● **Consegna scritta**:
Rispondi a queste domande sulla recensione di Quinta vez:
1. Chi firma la recensione?
2. In che anno è uscito Quinta vez?
3. Quale opera precedente di Maria Pia Quintavalla nomina già nel titolo la figura della madre?

● **Sezione del documento**:
● ● ● ●

Nei cerchi sonori del materno
Quinta vez, di Maria Pia Quintavalla, Stampa 2009, Azzate (Va), 2018
di Luigi Cannillo
Stamane, mi sono svegliata già stanca e un po’ agitata come da un sonno duro e senza pace, e avrei voluto parlare con te, madre:
mi sento così strana senza il nostro telefono senza fili, che quei fili ho cercato amorosi nel buio, per un po’, senza trovarli.
Intanto risentivo la tua bella voce sensuosa avvolgermi, e un po’ solare, ma l’aria pareva potesse smarrire quei tesori se non li afferravo presto, come quel tuo ondeggiare lieve.
Quinta vez dispiega, e con ricche variazioni, il tema del materno e della matrilinearità all’interno di quello, ancora più articolato, dei rapporti tra donna e donna e tra donna e nucleo famigliare, svolgendosi in più direzioni complementari: in verticale, fra madri e figlie, e in orizzontale, tra sorelle. Traendo origine dalla figura della madre morta la figlia, divenuta a sua volta madre, la rappresenta in un tempo/luogo metafisico, allegorico, purgatoriale, attraverso un legame supremo e indissolubile tra scomparsi e viventi. Agiscono con forte impatto i riferimenti autobiografici, sui quali erano fondate opere precedenti di Maria Pia Quintavalla: China in particolare, che nomina già nel titolo la figura della madre; la figura materna comunque è già presente nelle raccolte degli anni Ottanta e Novanta, di recente in Le moradas, Albun feriale e I compianti (in cui vengono ricordati entrambi i genitori). e anche nell’ancora più prossimo Vitae. In Quinta vez le presenze maschili, quella paterna in particolare, restano a lato, non perché ininfluenti in assoluto, ma perché al centro della scena campeggiano le protagoniste, le cui esperienze realmente condivise vengono incarnate e stilizzate in figure paradigmatiche.

● ● ● ●

● **Dati forniti**:
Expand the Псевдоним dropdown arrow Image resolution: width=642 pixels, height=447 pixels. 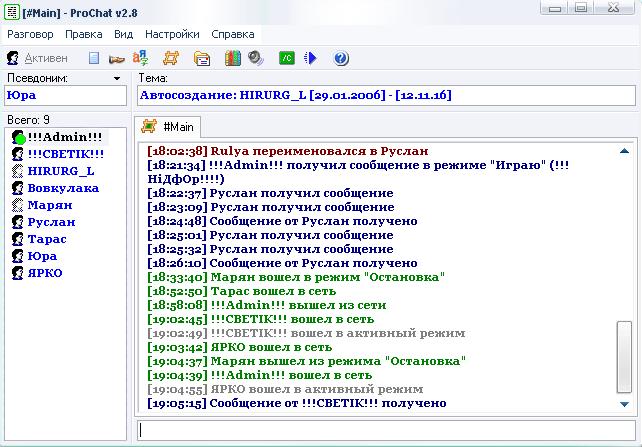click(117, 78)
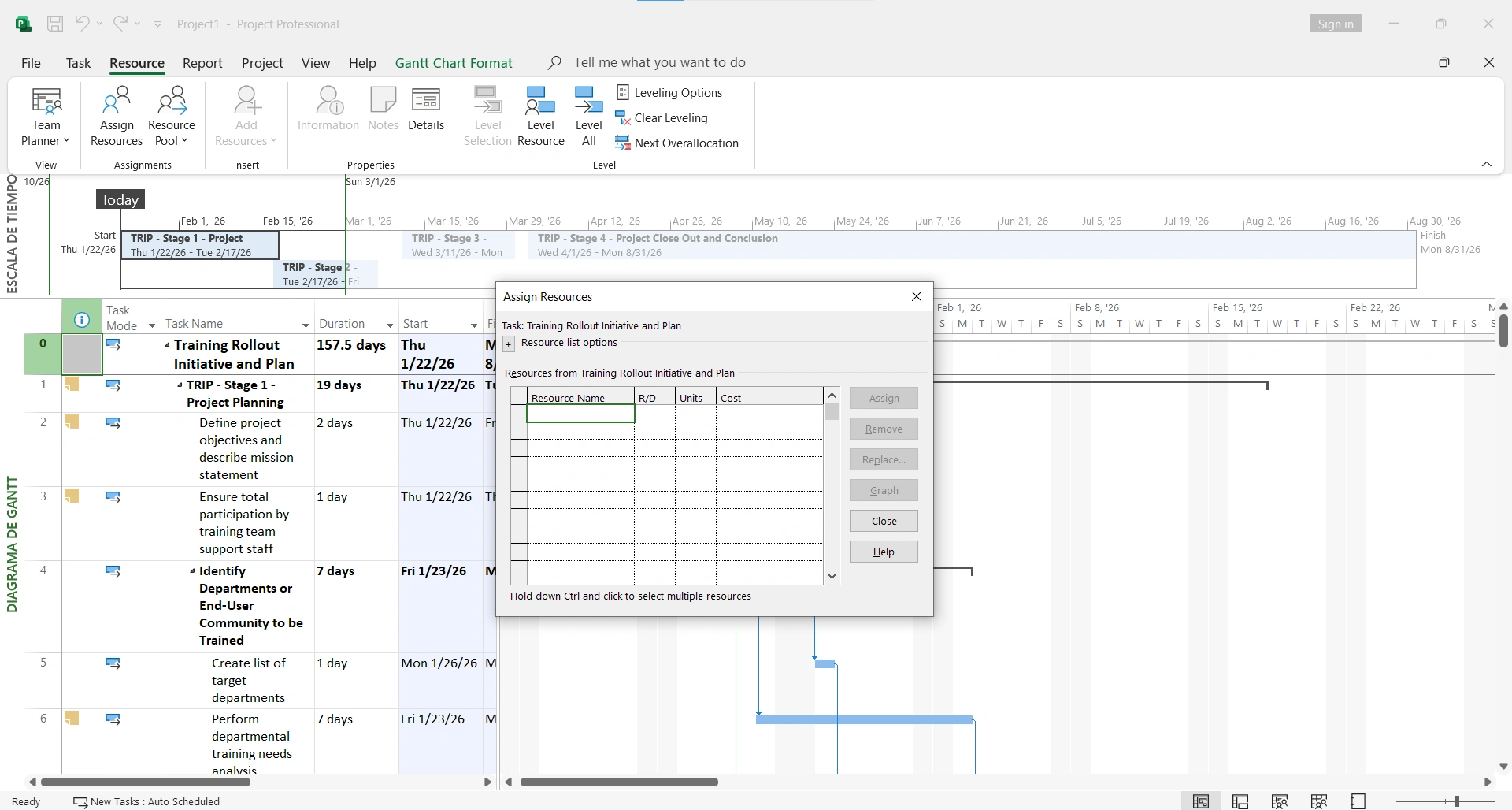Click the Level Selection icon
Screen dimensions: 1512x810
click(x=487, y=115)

● ● ● ●

● **Soluzione**:
1. Luigi Cannillo.
2. Nel 2018.
3. China.